D. Alexis Shirahama saúda aproximação entre o Vaticano e Pequim

Foto: Santuário de Fátima

Fátima, 12 out 2018 (Ecclesia) – O bispo da diocese japonesa de Hiroxima, D. Alexis Shirahama, elogiou hoje na Cova da Iria a atenção que o Papa Francisco e o Santuário de Fátima têm dedicado à Igreja Católica na Ásia.

Para este responsável, gestos como o convite para presidir à peregrinação internacional de 12 e 13 de outubro, que lhe foi dirigido pelo cardeal D. António Marto, são “muito importantes”, sobretudo para uma “pequena Igreja” como a japonesa

O prelado nipónico saudou ainda a intenção manifestada pelo Papa de visitar o Japão, em 2019, e a aproximação entre o regime chinês e o Vaticano.
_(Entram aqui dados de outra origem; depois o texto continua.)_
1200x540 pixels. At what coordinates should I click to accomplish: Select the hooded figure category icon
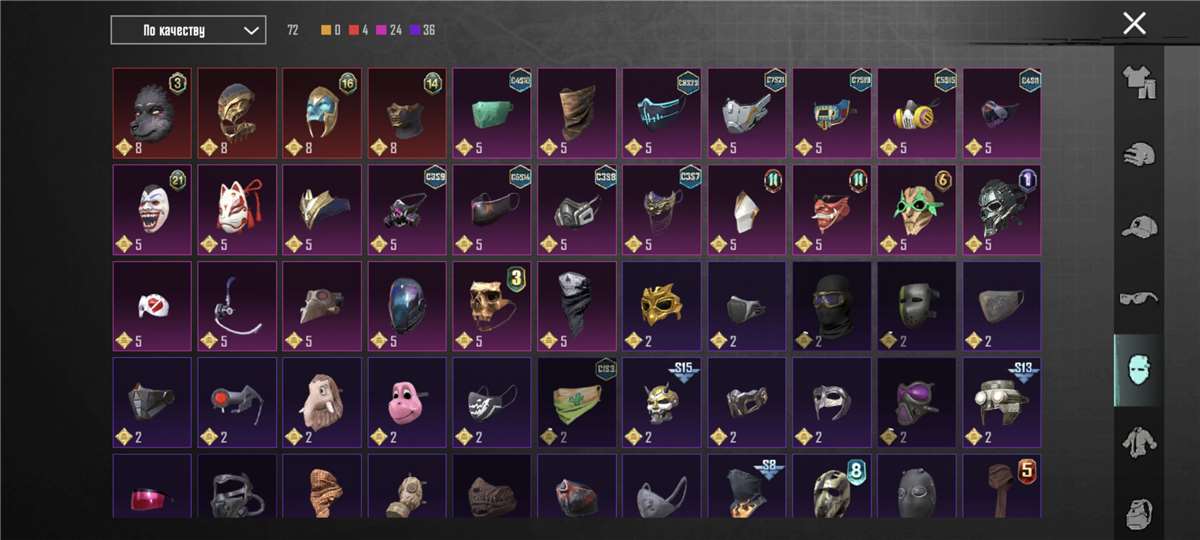1138,511
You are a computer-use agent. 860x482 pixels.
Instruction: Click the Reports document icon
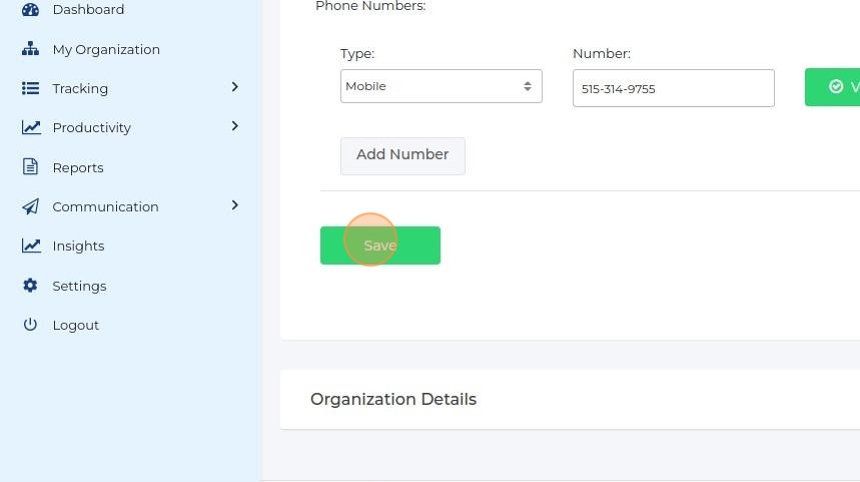pyautogui.click(x=30, y=167)
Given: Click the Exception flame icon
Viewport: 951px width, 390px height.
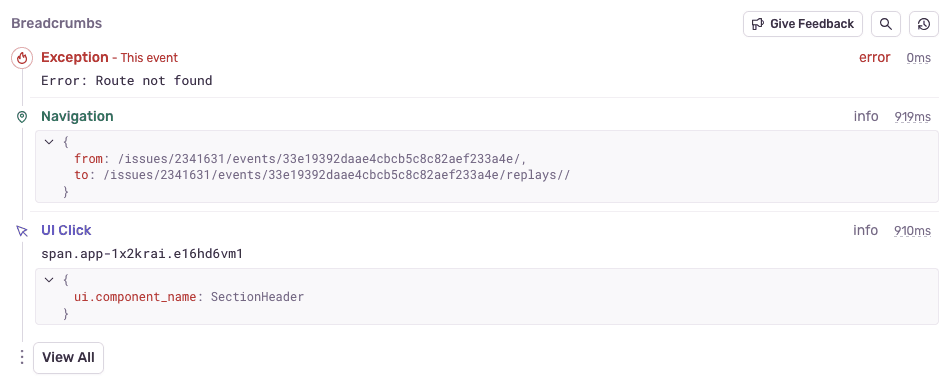Looking at the screenshot, I should (x=22, y=59).
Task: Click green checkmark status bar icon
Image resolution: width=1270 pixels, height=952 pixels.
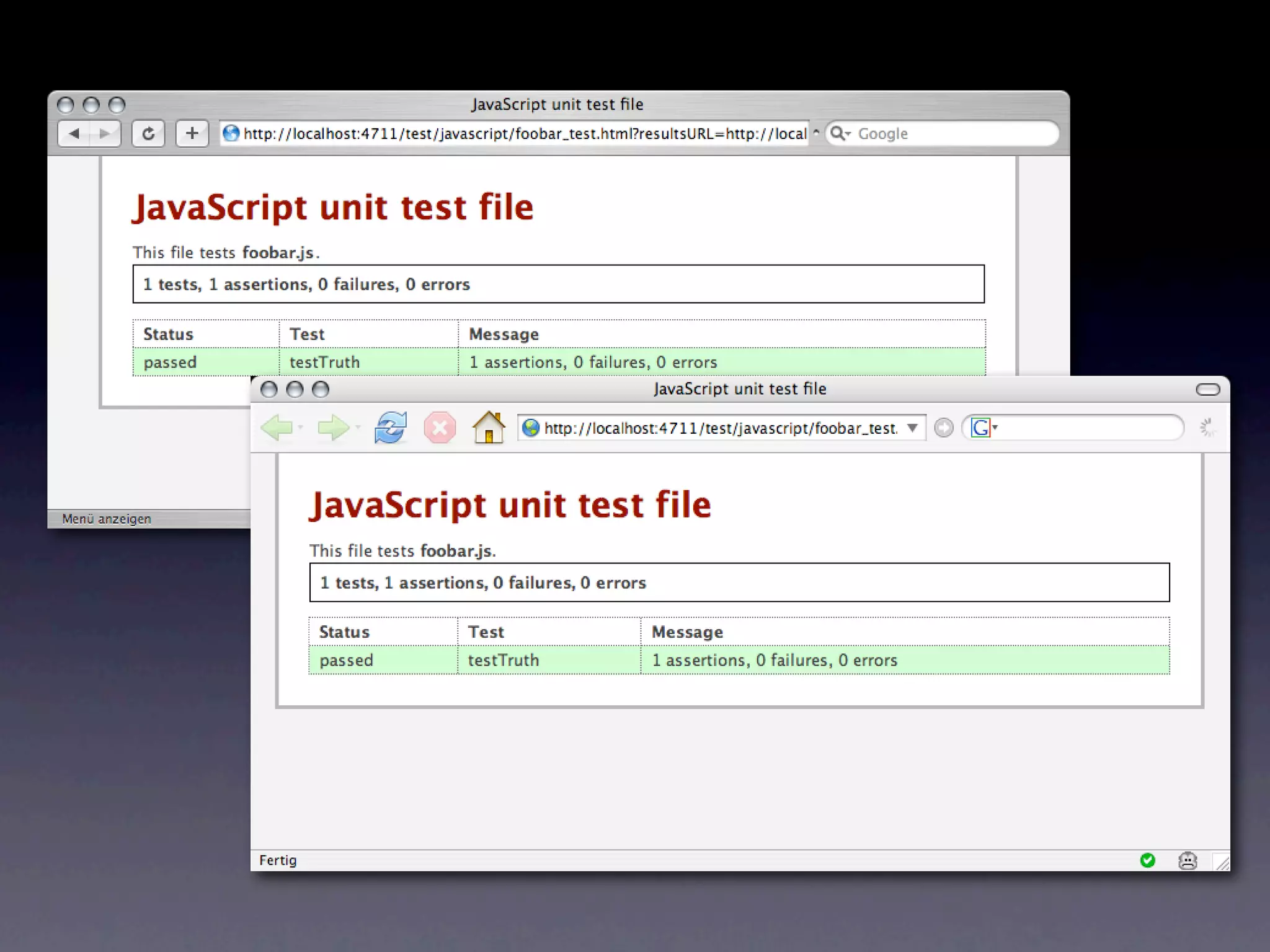Action: tap(1147, 860)
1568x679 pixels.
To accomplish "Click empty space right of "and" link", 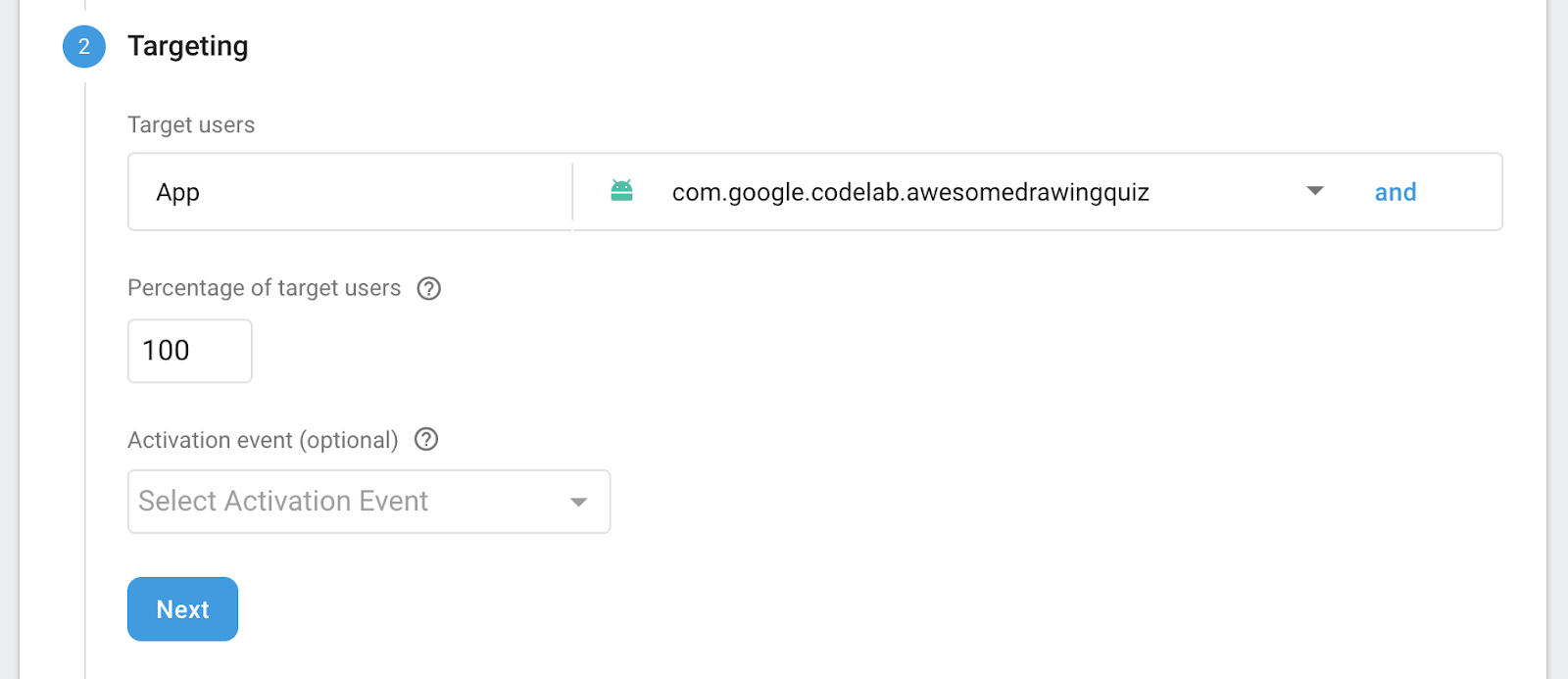I will point(1460,192).
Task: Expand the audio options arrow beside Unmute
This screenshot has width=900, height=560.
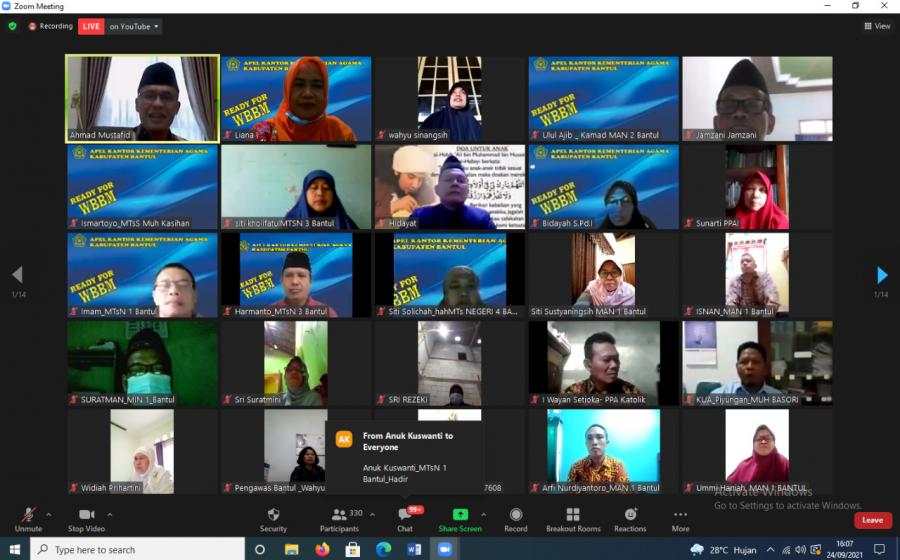Action: [48, 514]
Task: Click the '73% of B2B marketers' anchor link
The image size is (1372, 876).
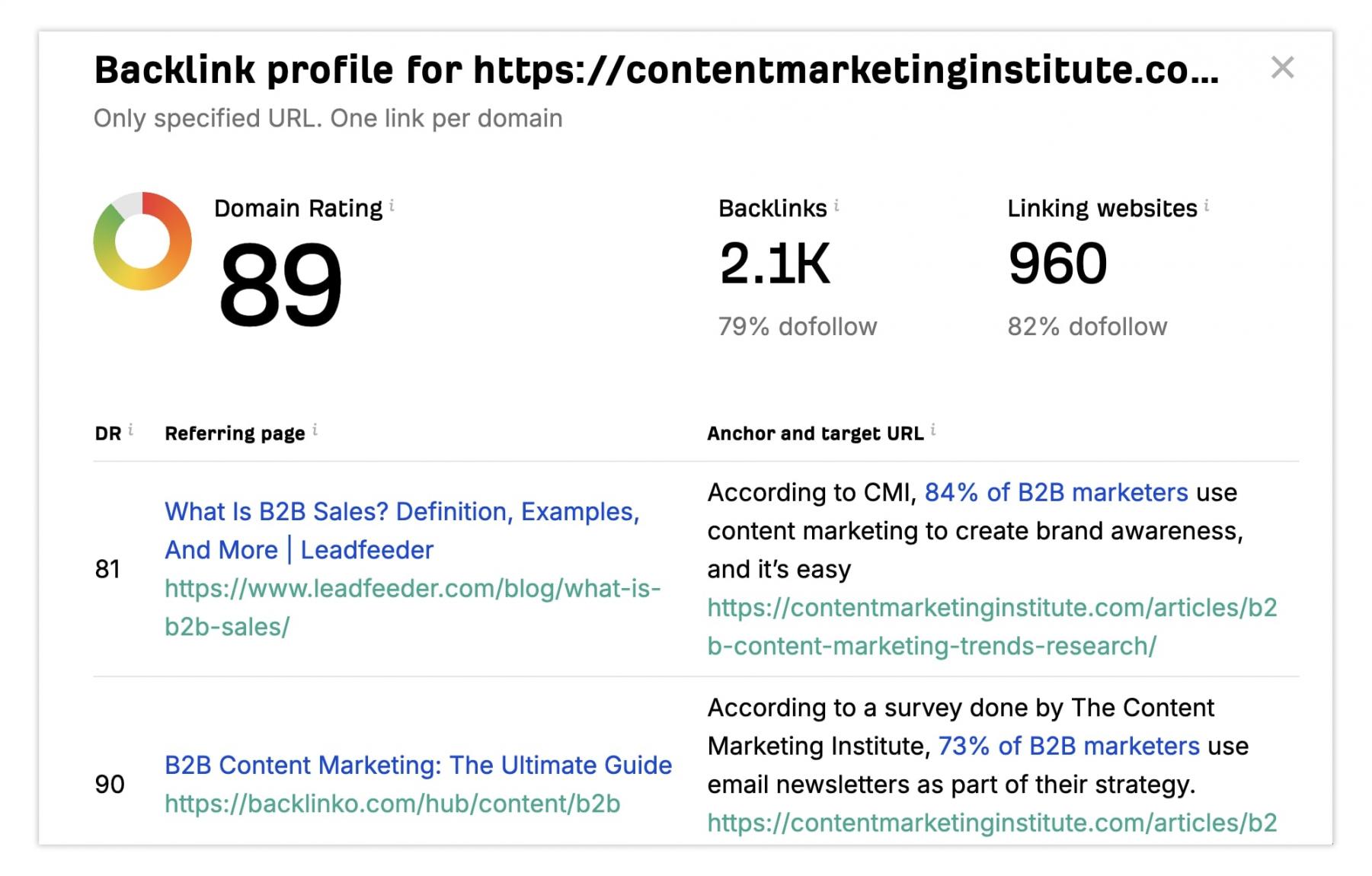Action: tap(1068, 746)
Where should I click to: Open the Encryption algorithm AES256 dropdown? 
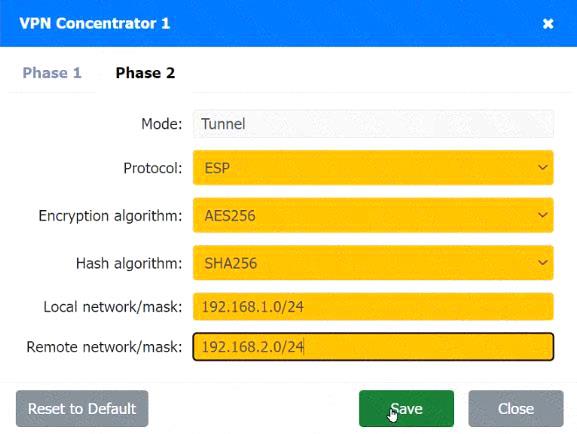click(373, 215)
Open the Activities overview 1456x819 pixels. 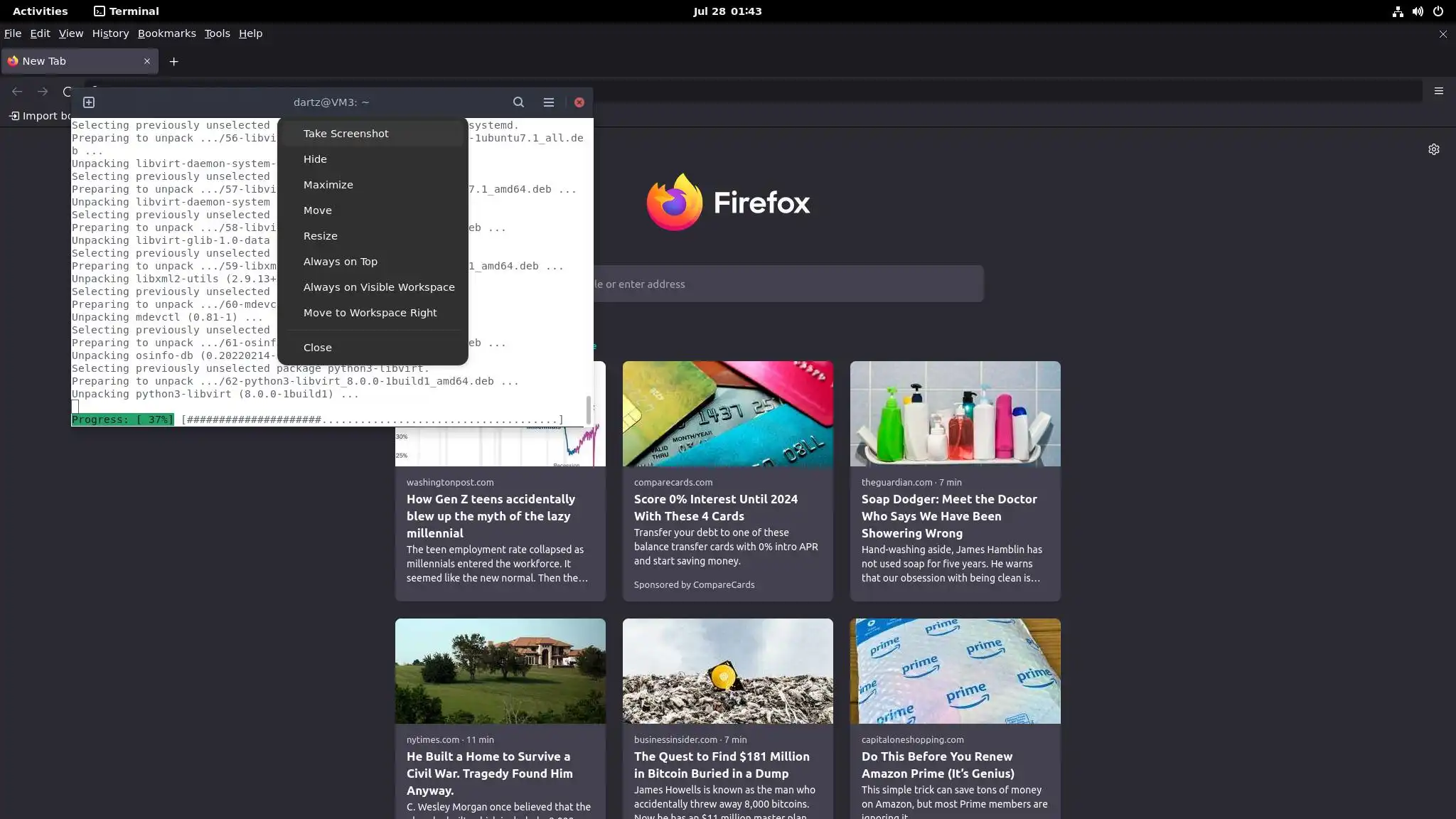(40, 11)
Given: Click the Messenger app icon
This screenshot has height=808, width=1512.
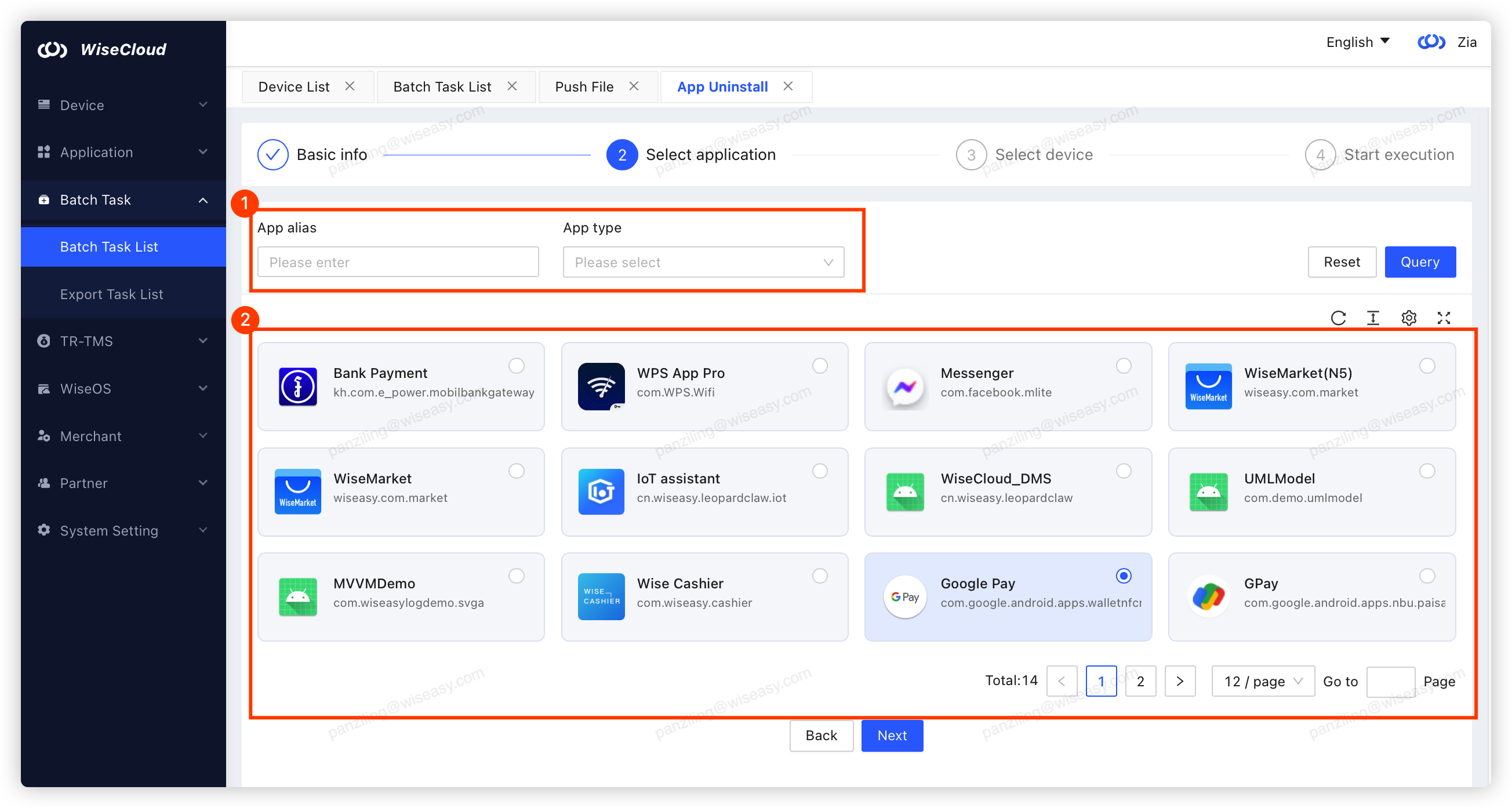Looking at the screenshot, I should [x=904, y=387].
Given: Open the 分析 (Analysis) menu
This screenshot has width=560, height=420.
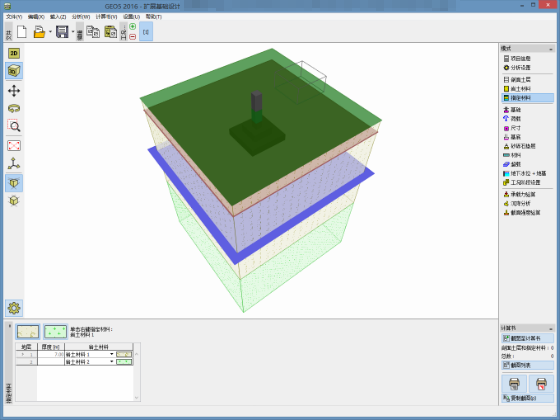Looking at the screenshot, I should [x=81, y=17].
“É muito importante também para nós, porque a Igreja Católica na China é uma comunidade muito grande”, precisou.

D. Alexis Shirahama refere também a importância da encíclica ‘Laudato si’, do Papa Francisco, com a sua mensagem de defesa da natureza, explicando que teve um grande impacto na Ásia e ajudou a promover a “colaboração” com a sociedade neste campo.

Uma eventual viagem do Papa ao Japão, em 2019, seria a primeira de um pontífice desde 1981, quando João Paulo II visitou o país, e a segunda na história.

Para o bispo de Hiroxima, as marcas deixadas pela II Guerra Mundial e o bombardeamento atómico na cidade geraram a consciência da necessidade de oração e ação pela paz; a Sé de Hiroxima é a Catedral Memorial da Paz Mundial e alberga um museu que evoca a II Guerra Mundial.

A Diocese de Hiroxima tem consciência que deve rezar e trabalhar pela paz no mundo. A mensagem de Fátima, de Nossa Senhora de Fátima, pede orações pela paz no mundo, durante a I Guerra Mundial. Como bispo de Hiroxima, com todos os fiéis, com os leigos, queremos rezar juntos com as pessoas de Fátima, com as pessoas de todo o mundo pela paz”.

D. Alexis Shirahama preside à Peregrinação Internacional Aniversária de outubro, que hoje se inicia, trazendo consigo os registos de mais de 100 mil terços pela paz que se rezaram na sua diocese, desde o Centenário das Aparições.

O bispo japonês mostrou-se “muito feliz” por estar em Fátima, que visita pela primeira vez, confessando-se “muito devoto mariano”.

O responsável recorda, por outro lado, a ligação histórica do Catolicismo português ao Japão.

Os portugueses levaram o Cristianismo ao Japão e estou muito reconhecido aos missionários portugueses”.

Após a expulsão dos missionários portugueses em 1639, o Cristianismo nipónico entrou numa vivência de clandestinidade que se prolongou até à reabertura do império ao Ocidente, na segunda metade do século XIX.

O Santuário de Fátima vai prosseguir em 2019 a sua atenção particular pelas comunidades católicas na Ásia depois de, neste ano, ter convidado para presidir às peregrinações de maio e outubro, respetivamente, o bispo emérito de Hong Kong e o bispo de Hiroxima.

Em setembro, o cardeal D. António Marto anunciou, ao receber a embaixadora das Filipinas em Portugal, que, em maio do próximo ano, a peregrinação internacional vai ser presidida pelo arcebispo de Manila e, em outubro de 2019, pelo arcebispo de Seul.

O Santuário explica os convites com o aumento que se tem verificado, nos últimos anos, do número de peregrinos provenientes da Ásia; só em 2017 passaram pela Cova da Iria cerca de 35 mil peregrinos asiáticos, provenientes de países mais tradicionais como a Coreia do Sul, a Indonésia, e as Filipinas, mas também de novos territórios como a China ou o Vietname.